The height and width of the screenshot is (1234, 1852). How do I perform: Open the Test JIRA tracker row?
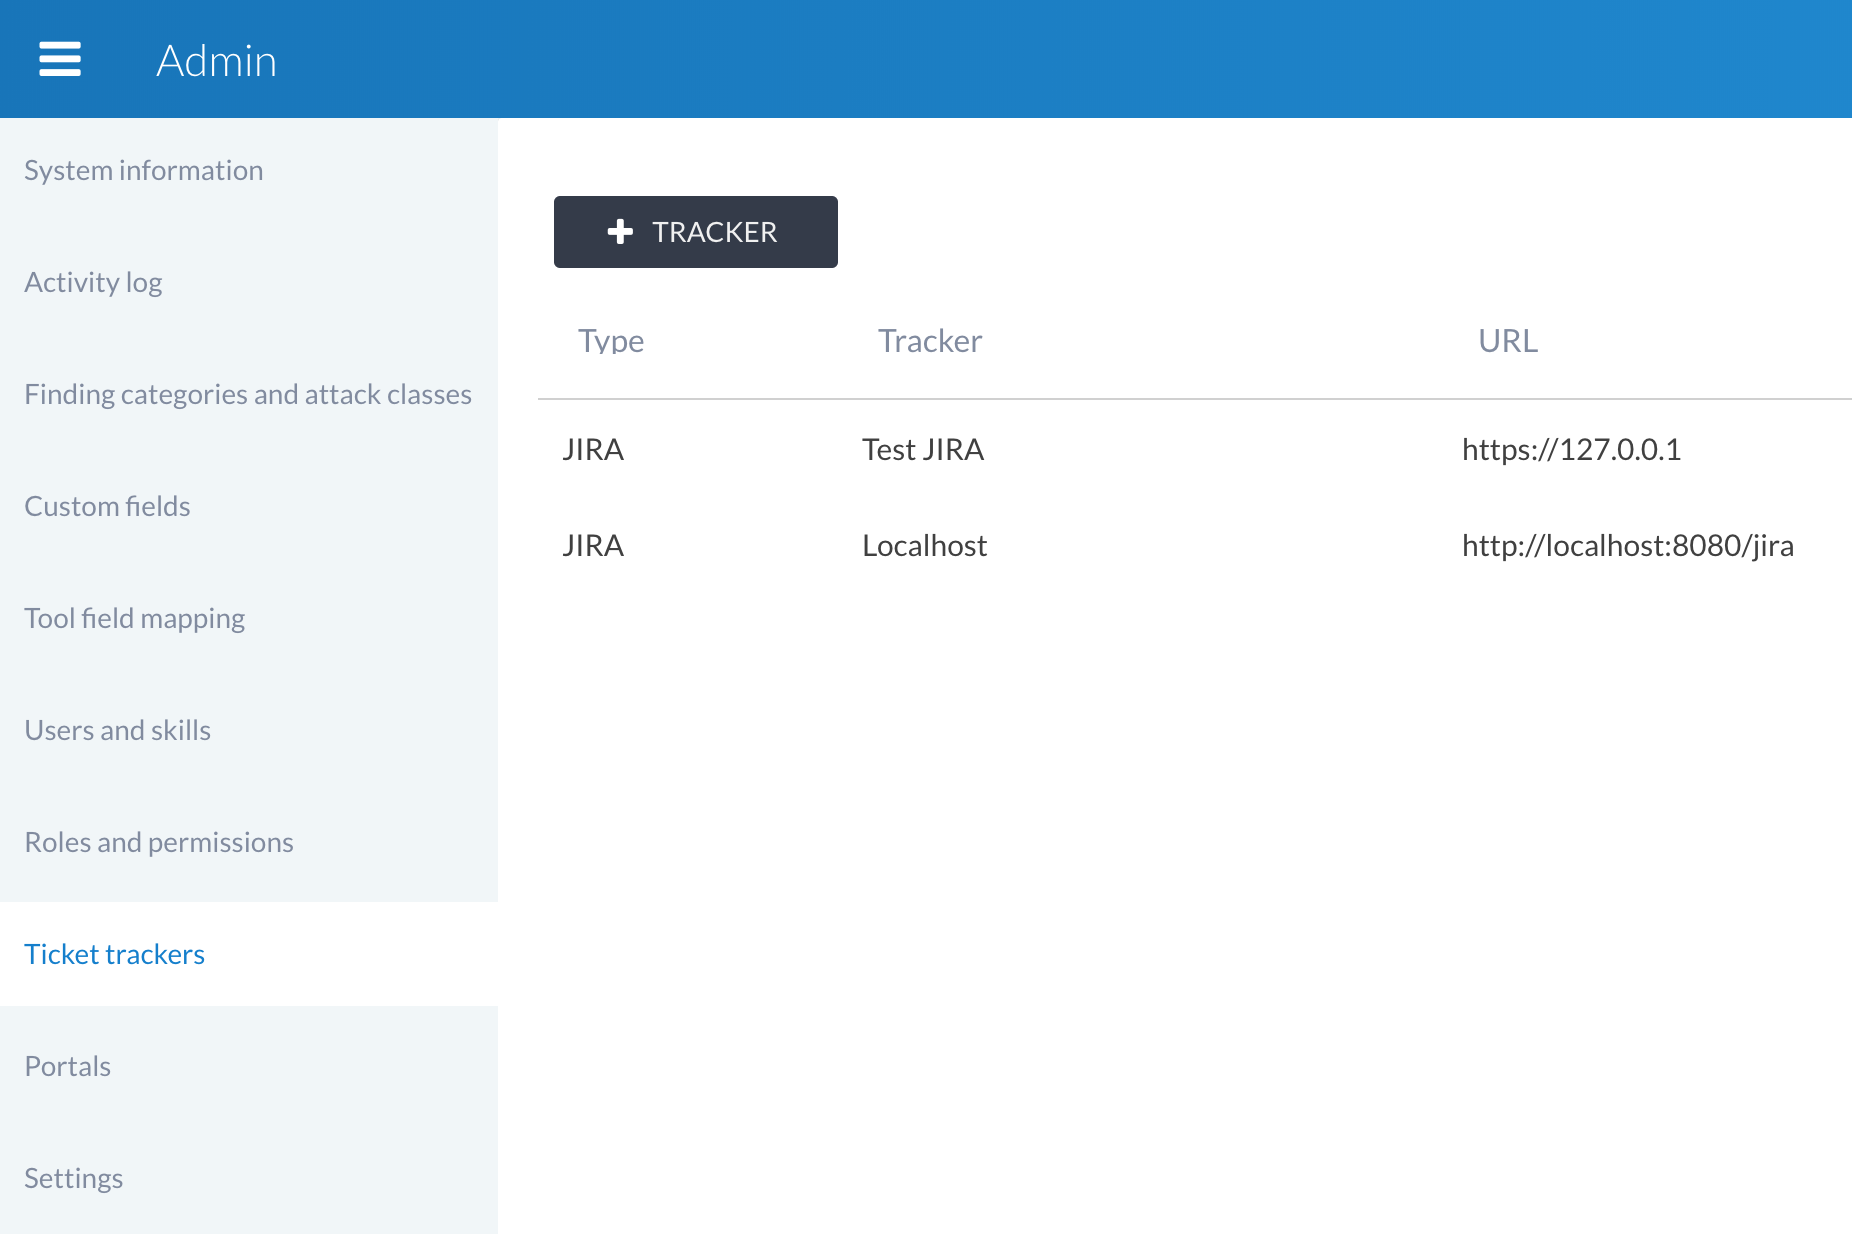click(x=923, y=450)
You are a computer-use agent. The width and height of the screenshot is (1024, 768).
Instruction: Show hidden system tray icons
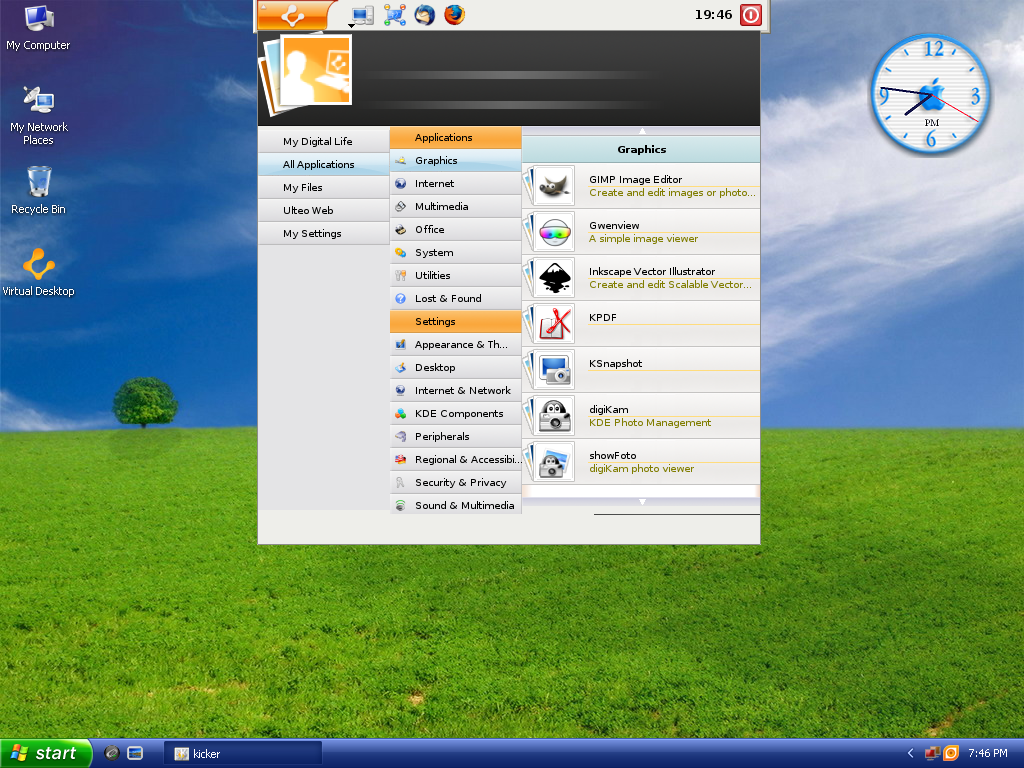point(910,753)
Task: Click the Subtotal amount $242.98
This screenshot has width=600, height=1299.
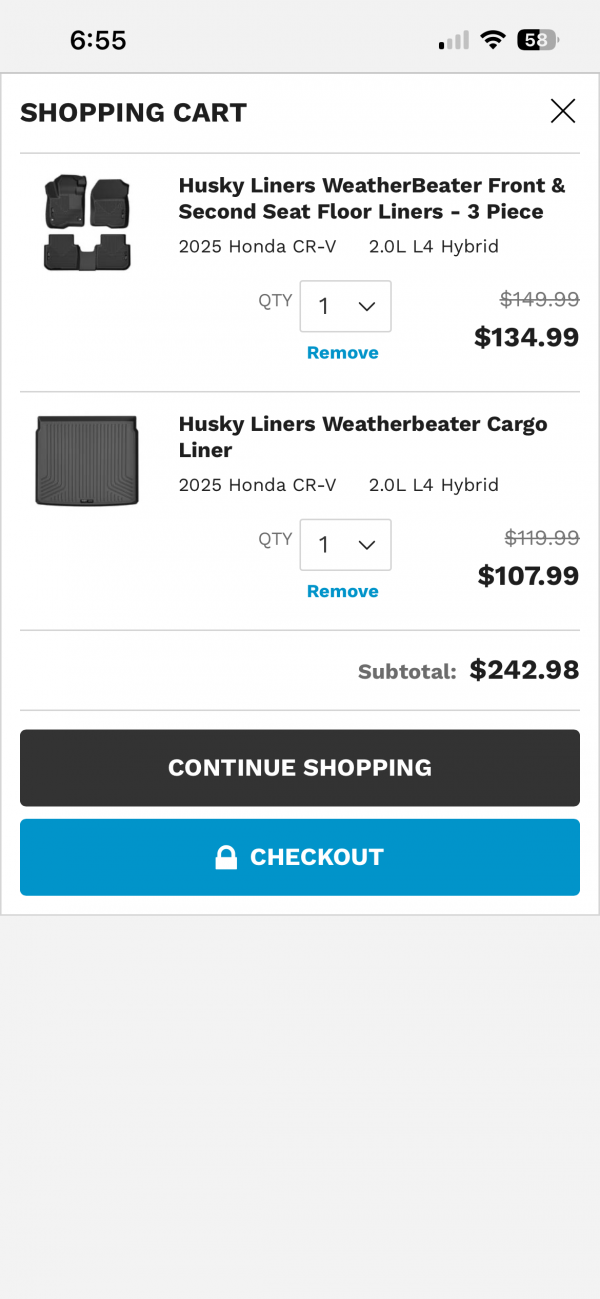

++++++

▶ _Problem statement_:
Reproduce all of the material above word for word, leaving out the pictures.

▶ _Result below_:
The height and width of the screenshot is (1234, 1852). How do I perform: Open the Test JIRA tracker row?
click(x=923, y=450)
You are a computer-use agent. The width and height of the screenshot is (1024, 768).
Instruction: Show hidden system tray icons
point(910,753)
Task: Click the Subtotal amount $242.98
This screenshot has width=600, height=1299.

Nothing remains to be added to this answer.